### PASSAGE SHOWN
────

4. Multicellular, Multitissue and Community Modelling

The modelling approaches described so far treat a whole cell population as a homogeneous single-cell type group of cells. While this is a simple yet powerful approach that allows obtaining numerous findings, it is challenging to study systems where such assumptions do not hold. Examples of such systems are (a) interactions within communities of microorganisms in different environments, (b) cross-talk between cells in a normal tissue, (c) heterogeneous tumors, (d) interactions between tissues and organs, (e) interactions within the microbiome, (f) interactions between the microbiome and an organism, etc. In order to study these biological systems, novel approaches capable of capturing the underlying interaction between different cell types are required. The interest in these topics is driving the rise in the development of multicellular, multitissue, and community modelling techniques and software. The necessity to work with different cell types increases the size and complexity of the models. Strategies for building community metabolic models are usually the following (1) multispecies dynamic modelling that accounts for kinetics of nutrient uptake and metabolite production by individual species; (2) compartmentalized network modelling, where species are treated as compartments in the model, and generally used for prediction of cross-species metabolic interactions; (3) mixed-bag network modelling, where the community is treated as a superorganism (cell). These strategies are typically used to uncover environment-community interactions [125]. Yet, currently available experimental approaches are not able to capture many of these interactions. All this leads to an increase in the degrees of freedom, which increases the uncertainty of metabolic model solutions. Multilevel modelling is, however, crucial to describe which interactions occur between different cell types and how they affect the individual cell functioning and the whole community behavior. Metabolic modelling has been utilized to decipher interactions and mechanisms in mutualistic and parasitic relations [126]. FBA techniques and network analysis approaches are already being used to study the communities [127,128,129]. For example, metabolic modelling approaches have been applied to study how diet affects microbiome composition [130,131]. In these studies, the researchers were able to predict changes in metabolite concentrations induced by microbiome composition [131].

4.1. Metabolomics Data Integration for Community Models

Mature metabolic modelling standards and practices are the foundation for successful data integration processes [132]. Researchers are already applying metabolic modelling to integrate genomics and transcriptomics data. A number of approaches have already demonstrated that integration of metabolite concentration data into mechanistic models of multicellular systems is viable.

────

### TASK SET
[A] According to the passage on community modelling, what is the community treated as in mixed-bag network modelling?
[B] List every strategy for building community metabolic models that the passage on community modelling names.

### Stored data

────

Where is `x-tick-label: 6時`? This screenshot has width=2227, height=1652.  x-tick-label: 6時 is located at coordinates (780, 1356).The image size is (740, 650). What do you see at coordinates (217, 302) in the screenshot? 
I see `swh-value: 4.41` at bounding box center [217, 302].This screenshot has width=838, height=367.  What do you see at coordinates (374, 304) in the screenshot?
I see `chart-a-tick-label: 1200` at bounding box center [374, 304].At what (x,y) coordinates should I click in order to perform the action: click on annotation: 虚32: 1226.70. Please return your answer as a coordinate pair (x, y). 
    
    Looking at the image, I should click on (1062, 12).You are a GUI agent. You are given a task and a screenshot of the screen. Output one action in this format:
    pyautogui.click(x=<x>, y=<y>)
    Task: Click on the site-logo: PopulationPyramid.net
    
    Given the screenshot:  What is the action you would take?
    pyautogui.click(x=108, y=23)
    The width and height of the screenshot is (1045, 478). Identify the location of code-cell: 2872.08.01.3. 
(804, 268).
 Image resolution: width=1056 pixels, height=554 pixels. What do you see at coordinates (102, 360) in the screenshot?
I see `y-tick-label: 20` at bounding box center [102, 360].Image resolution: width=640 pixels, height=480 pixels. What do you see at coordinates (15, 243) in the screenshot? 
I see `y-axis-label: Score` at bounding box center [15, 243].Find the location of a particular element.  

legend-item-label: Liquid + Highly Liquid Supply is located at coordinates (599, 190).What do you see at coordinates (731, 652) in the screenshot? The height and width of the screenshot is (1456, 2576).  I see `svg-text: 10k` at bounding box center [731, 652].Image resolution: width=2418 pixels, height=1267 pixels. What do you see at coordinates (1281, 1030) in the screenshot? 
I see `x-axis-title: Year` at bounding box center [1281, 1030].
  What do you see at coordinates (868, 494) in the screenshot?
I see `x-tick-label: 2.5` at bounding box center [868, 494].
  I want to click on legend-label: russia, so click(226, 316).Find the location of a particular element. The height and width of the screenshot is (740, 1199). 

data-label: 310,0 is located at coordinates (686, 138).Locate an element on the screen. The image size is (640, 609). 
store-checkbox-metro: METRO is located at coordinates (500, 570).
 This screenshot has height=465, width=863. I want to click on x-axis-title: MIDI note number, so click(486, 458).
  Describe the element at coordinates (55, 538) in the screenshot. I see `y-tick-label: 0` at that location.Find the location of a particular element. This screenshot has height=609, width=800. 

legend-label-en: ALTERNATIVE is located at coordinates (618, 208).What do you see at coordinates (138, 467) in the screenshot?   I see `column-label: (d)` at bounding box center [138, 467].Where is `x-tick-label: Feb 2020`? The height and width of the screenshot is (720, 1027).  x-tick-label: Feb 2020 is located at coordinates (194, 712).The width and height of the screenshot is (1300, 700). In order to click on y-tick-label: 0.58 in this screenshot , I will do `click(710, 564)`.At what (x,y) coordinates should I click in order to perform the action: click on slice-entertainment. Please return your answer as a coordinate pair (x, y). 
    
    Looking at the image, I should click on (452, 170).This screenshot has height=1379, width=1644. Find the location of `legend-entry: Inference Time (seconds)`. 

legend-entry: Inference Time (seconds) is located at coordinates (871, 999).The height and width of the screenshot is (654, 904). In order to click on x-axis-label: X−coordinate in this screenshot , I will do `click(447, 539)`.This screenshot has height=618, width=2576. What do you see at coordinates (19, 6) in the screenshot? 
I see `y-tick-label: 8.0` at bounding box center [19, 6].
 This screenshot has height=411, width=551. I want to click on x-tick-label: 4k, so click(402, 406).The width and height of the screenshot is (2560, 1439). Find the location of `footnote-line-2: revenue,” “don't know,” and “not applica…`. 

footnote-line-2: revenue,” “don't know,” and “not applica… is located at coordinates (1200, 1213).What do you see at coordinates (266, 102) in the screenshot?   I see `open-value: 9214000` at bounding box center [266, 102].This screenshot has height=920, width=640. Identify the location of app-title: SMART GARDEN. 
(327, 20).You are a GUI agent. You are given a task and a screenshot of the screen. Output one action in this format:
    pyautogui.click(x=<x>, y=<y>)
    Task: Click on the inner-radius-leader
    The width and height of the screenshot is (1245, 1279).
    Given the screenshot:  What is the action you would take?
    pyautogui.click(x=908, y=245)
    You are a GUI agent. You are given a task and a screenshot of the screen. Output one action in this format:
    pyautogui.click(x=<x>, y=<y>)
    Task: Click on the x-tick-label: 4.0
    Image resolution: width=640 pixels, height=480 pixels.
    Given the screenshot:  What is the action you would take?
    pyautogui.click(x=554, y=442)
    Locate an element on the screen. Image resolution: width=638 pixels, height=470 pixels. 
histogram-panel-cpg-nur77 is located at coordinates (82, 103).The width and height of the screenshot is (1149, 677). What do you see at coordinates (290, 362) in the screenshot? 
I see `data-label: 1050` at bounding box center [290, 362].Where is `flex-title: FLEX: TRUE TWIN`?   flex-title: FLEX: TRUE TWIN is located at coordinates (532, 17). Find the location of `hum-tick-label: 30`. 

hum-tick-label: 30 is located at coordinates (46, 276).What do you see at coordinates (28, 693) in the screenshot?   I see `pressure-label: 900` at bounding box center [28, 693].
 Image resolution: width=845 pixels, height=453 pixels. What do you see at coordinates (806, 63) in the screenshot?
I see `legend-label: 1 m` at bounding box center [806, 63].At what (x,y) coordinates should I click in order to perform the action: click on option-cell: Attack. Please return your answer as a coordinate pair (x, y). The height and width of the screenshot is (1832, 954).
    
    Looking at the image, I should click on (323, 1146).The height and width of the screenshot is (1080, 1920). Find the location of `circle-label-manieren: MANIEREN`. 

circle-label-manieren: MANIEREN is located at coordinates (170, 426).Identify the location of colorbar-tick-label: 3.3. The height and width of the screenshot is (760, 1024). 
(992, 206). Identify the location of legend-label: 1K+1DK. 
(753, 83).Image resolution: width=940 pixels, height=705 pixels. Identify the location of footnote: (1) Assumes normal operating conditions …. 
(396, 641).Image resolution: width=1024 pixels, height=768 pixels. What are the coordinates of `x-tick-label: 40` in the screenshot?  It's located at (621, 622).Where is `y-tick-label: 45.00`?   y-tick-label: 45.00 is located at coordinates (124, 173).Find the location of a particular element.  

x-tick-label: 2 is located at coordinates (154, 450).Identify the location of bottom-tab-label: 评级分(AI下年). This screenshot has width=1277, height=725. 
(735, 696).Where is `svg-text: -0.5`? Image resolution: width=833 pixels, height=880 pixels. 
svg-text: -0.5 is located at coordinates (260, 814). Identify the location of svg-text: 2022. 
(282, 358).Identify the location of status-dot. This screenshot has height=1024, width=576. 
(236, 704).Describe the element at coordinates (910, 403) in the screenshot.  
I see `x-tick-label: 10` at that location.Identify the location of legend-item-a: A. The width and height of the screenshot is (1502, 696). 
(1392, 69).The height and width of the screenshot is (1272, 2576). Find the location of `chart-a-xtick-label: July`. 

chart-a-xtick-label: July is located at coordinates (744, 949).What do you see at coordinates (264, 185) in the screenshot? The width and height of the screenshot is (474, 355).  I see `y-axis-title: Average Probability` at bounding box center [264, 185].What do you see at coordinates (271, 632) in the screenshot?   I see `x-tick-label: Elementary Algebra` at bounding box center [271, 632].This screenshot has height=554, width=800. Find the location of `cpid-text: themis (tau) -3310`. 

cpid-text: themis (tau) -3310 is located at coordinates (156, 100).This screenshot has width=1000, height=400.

────

### SOLUTION LIST
[A] A superorganism (cell).

[B]
1. Multispecies dynamic modelling
2. Compartmentalized network modelling
3. Mixed-bag network modelling